Julie & Julia, which Ephron wrote and directed, would be her final film before she died in 2012. Child and Powell, though separated by decades, find common ground in the kitchen and in their (mostly) loving marriages, just as Ephron did. Home cooking is often seen as ordinary, but in Julie & Julia, it’s high art. In the years after her death, her closest friends and family would point to the film as her most personal, a tribute to two of her greatest loves.“This is the movie which is about her love of food and her love of her husband, Nick,” said Delia Ephron, Nora’s sister and frequent writing partner. “Julie & Julia was her passion movie.”
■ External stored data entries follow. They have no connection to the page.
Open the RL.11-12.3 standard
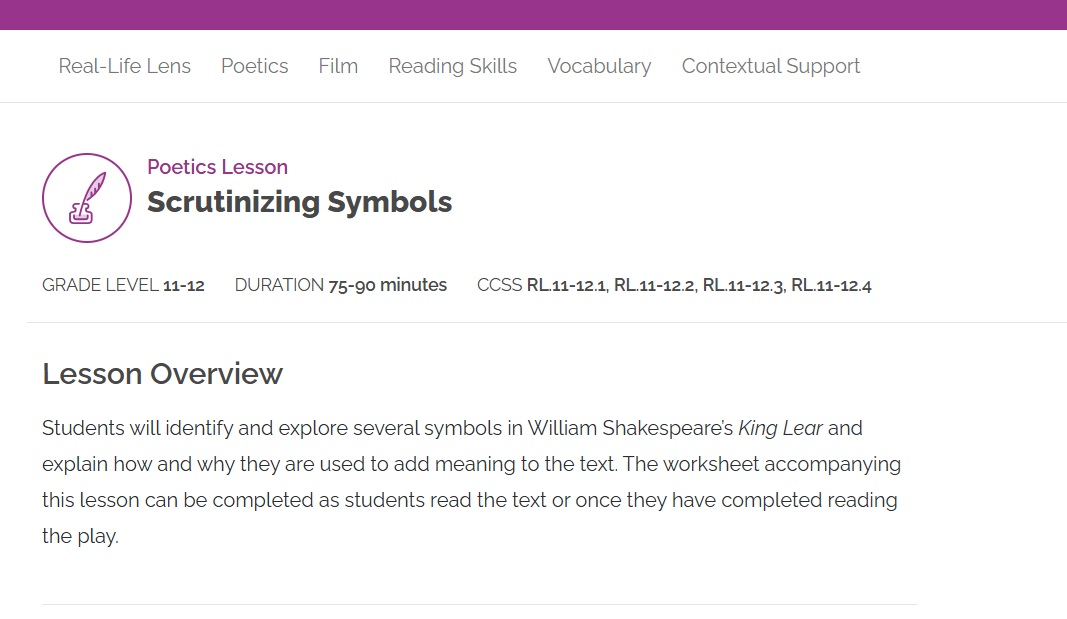This screenshot has width=1067, height=619. click(x=743, y=286)
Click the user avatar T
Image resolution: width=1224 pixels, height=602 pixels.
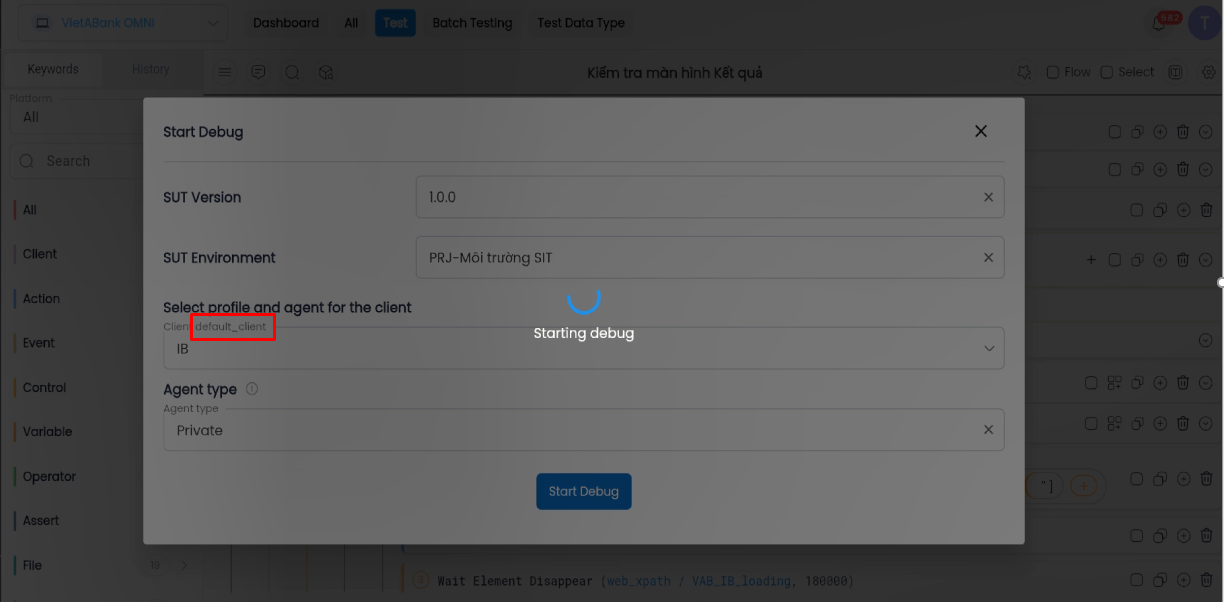click(1204, 23)
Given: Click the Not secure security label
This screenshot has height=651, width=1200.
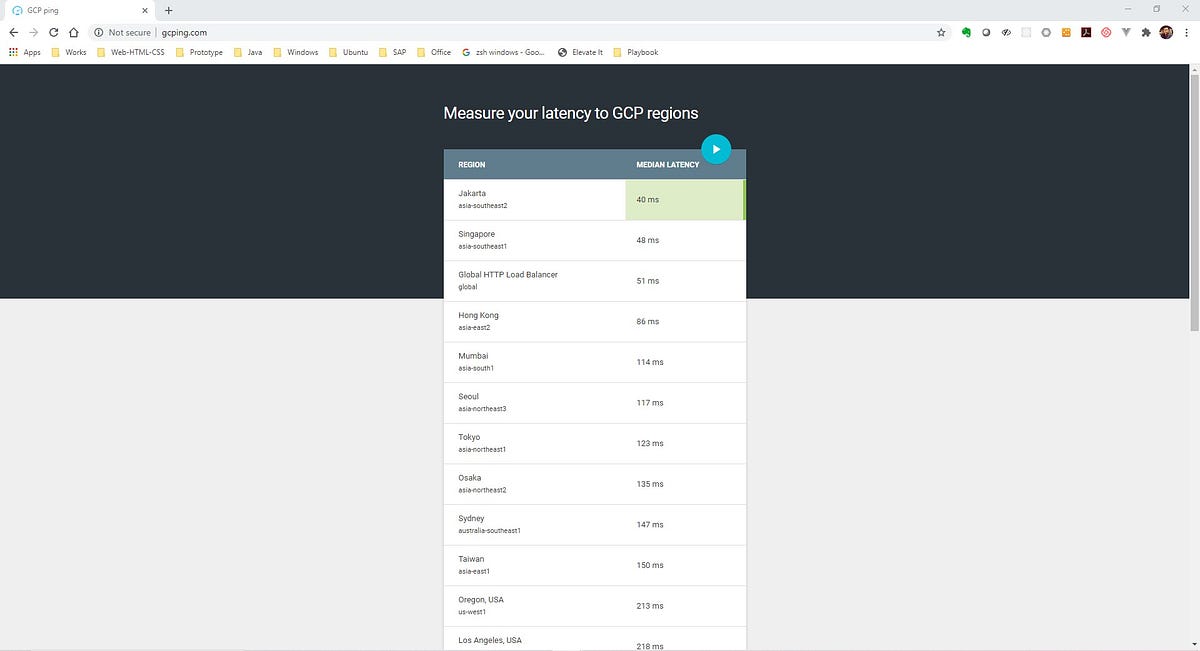Looking at the screenshot, I should click(124, 32).
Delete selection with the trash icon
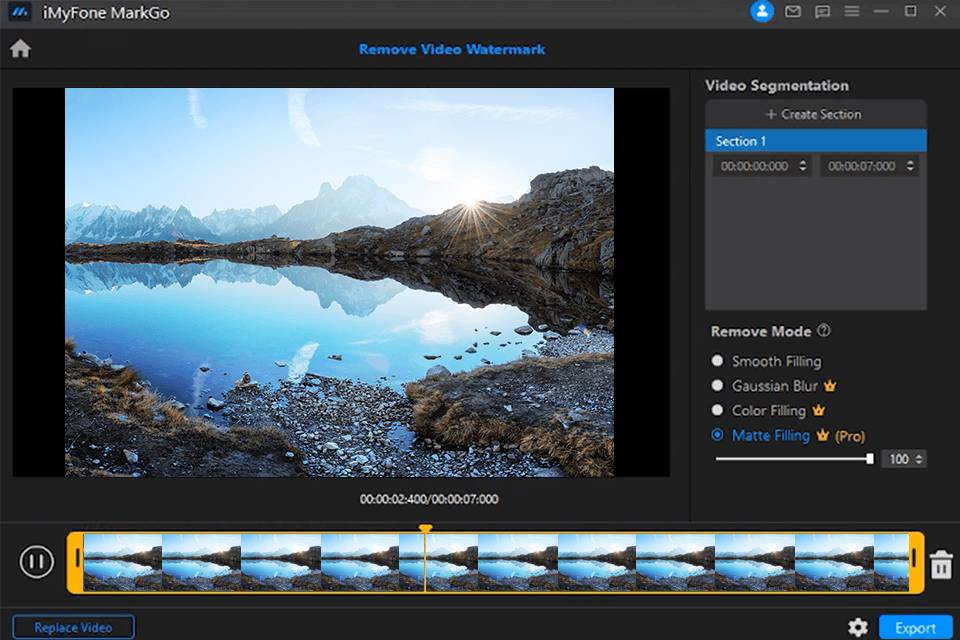This screenshot has height=640, width=960. [x=941, y=565]
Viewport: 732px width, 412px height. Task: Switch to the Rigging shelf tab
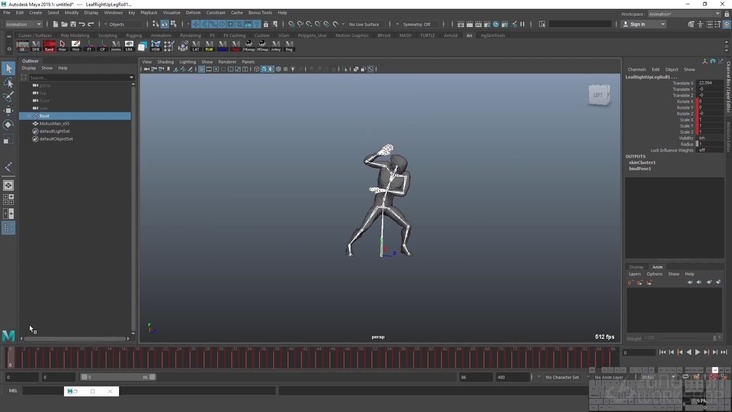(133, 35)
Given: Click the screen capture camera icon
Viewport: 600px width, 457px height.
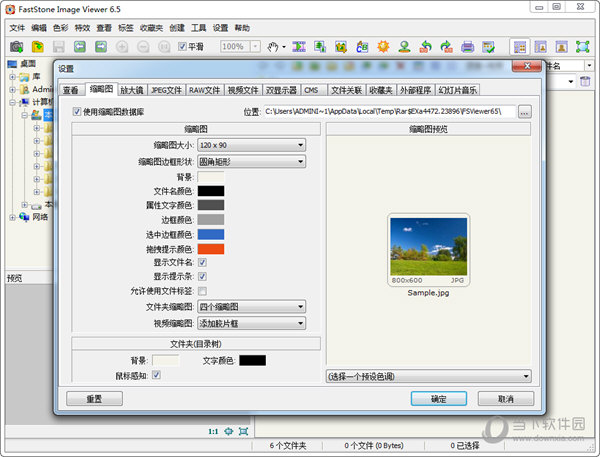Looking at the screenshot, I should pos(15,46).
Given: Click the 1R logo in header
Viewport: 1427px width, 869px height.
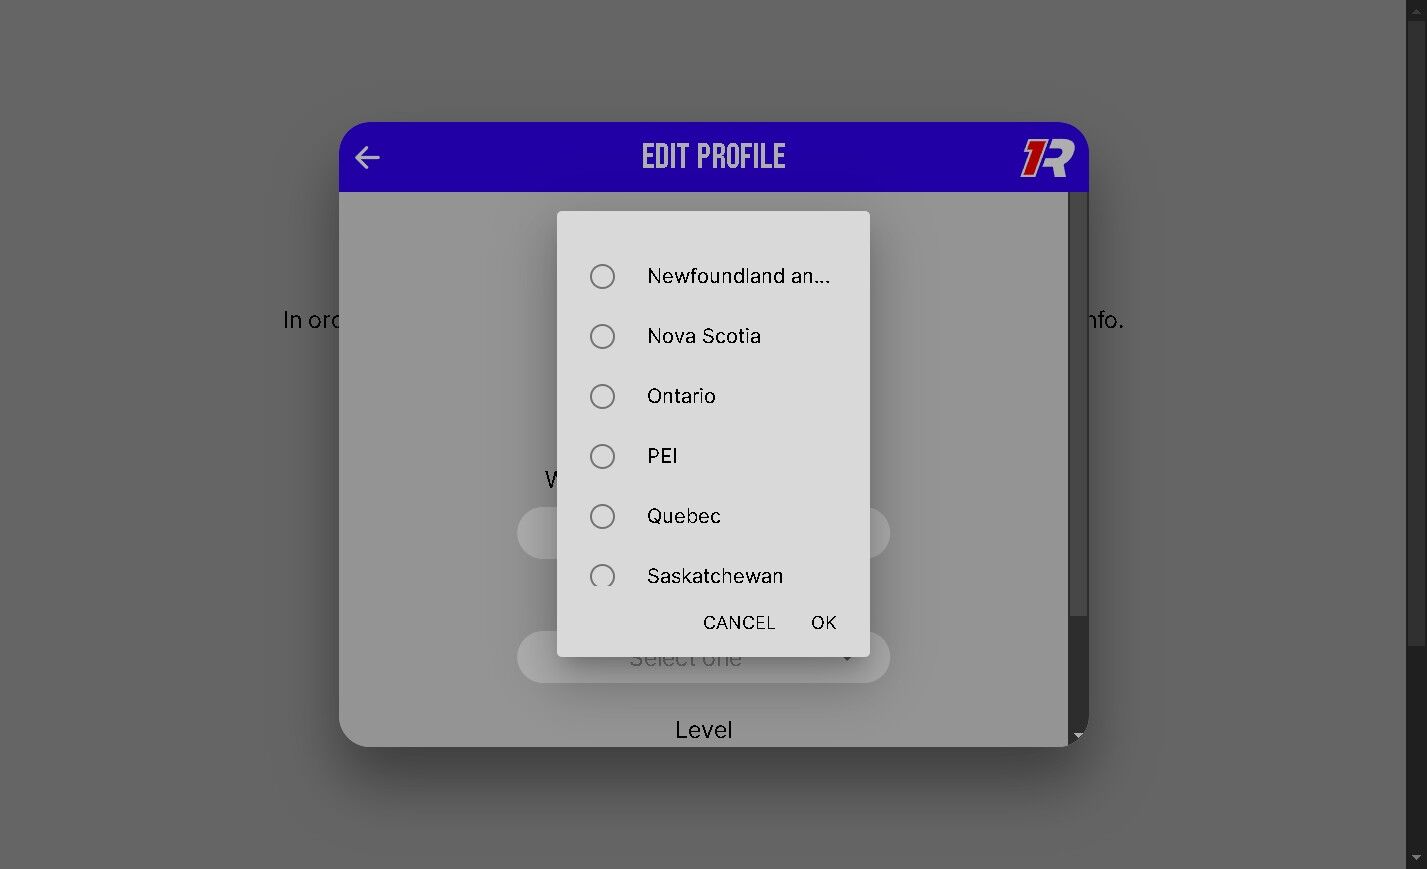Looking at the screenshot, I should (1047, 158).
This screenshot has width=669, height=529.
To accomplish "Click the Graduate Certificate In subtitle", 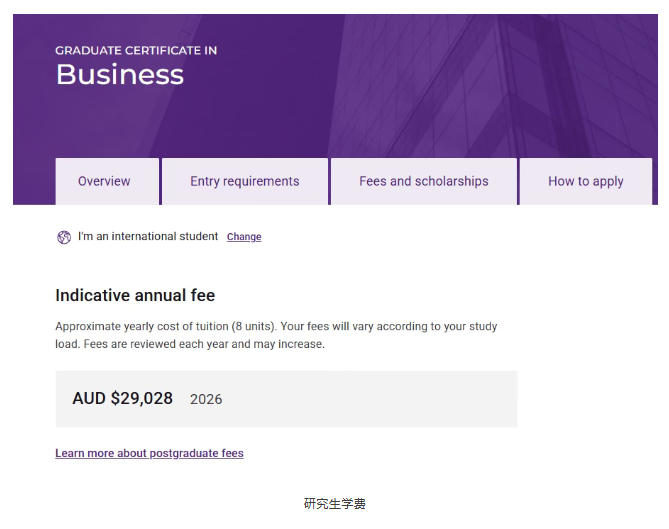I will coord(136,50).
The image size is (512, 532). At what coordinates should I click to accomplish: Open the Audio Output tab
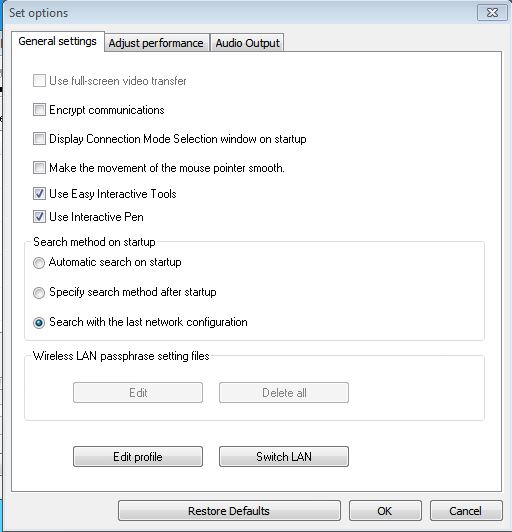[x=247, y=43]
Ephron had theories about everything. Delia suspects that she was not into appetizers because she thought it would be better if you sat down hungry. “She thought everyone had to sit at a round table. That’s the best way to have conversations,” Delia said. Even at a young age, the dinner table at the Ephron household was a place where creative impulses were encouraged. But they also ate well. In interviews, Ephron recalled the family having a Southern cook who made fried chicken, jambalaya, and the greatest pie crust. “We grew up in a very food-focused family,” Delia said.
By all accounts, that focus on food stuck with Ephron throughout her life. “She knew the best cookies in New York City, the best place to get cherries in Washington,” said Erin Carlson, author of I’ll Have What She’s Having: How Nora Ephron’s Three Iconic Films Saved the Romantic Comedy. There was a widely held opinion among Manhattan’s highest echelons—or at least at its paper of record—that, when it came to food, Ephron knew best. Take New York Times food editor Sam Sifton’s anxiety over making Ephron’s famous meatloaf for a potluck in her honor or former food critic Frank Bruni’s deference to her passionate entreaty to order the New York strip steak at Minetta Tavern. If she ever called and asked where you wanted to eat dinner that night, “you knew not to answer the question,” Delia said. “She knew where she wanted to eat. She probably already knew what she was going to order,” she said. “And if you foolishly answered the question, you would find out that we were going to eat somewhere else.”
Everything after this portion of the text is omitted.